MATERIAL PROVIDED —
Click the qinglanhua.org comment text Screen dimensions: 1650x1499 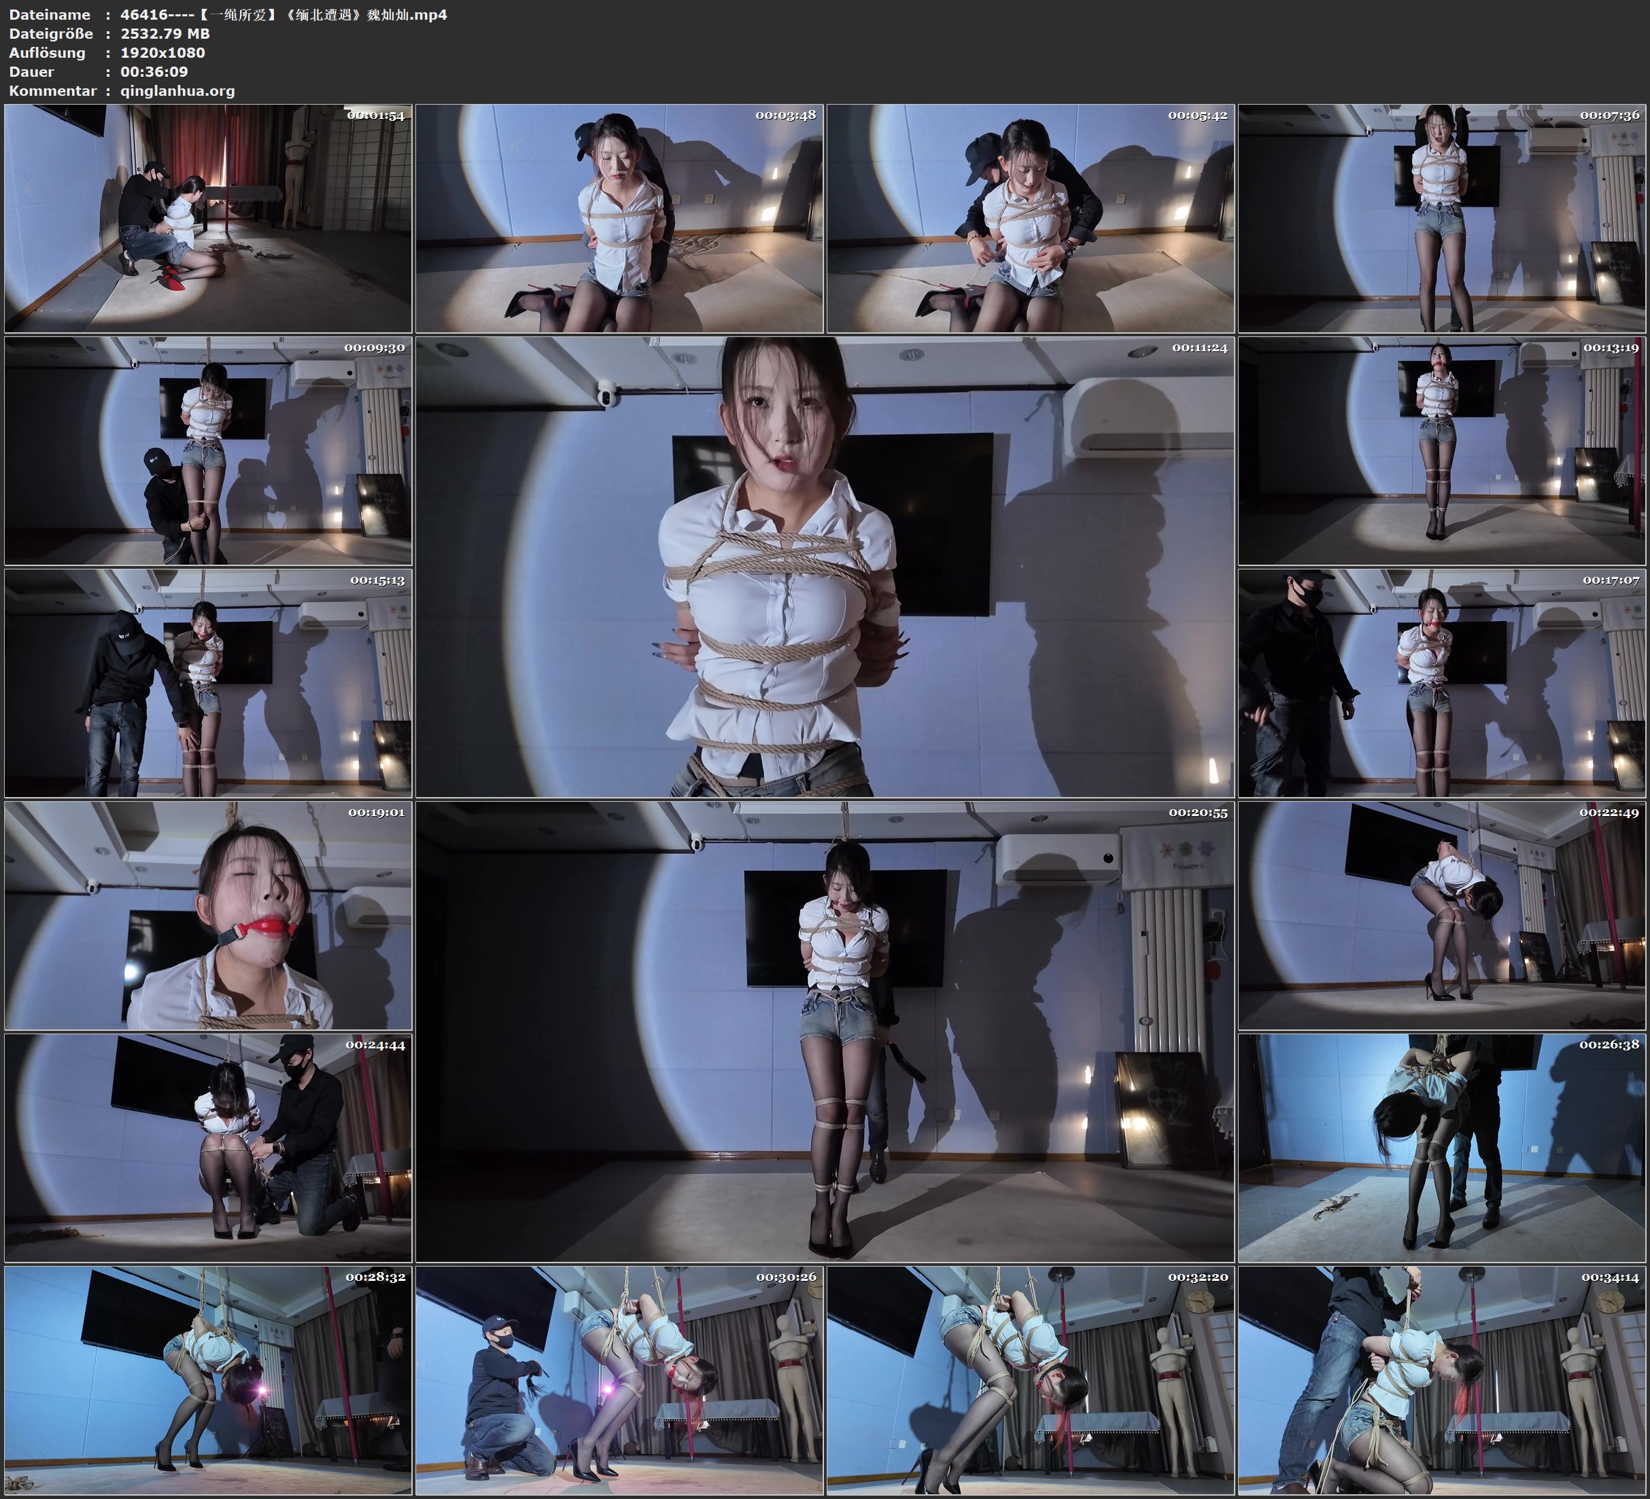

--

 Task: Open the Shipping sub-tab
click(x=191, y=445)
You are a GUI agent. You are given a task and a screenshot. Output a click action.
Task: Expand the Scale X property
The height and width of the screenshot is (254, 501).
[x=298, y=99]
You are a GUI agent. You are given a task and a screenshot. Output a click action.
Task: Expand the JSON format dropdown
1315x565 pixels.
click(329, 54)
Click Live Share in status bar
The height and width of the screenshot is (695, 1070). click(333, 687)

PROBLEM TO WORK ON — Number of lines above containing "Expand": state it and nothing else.

ANSWER BELOW — 2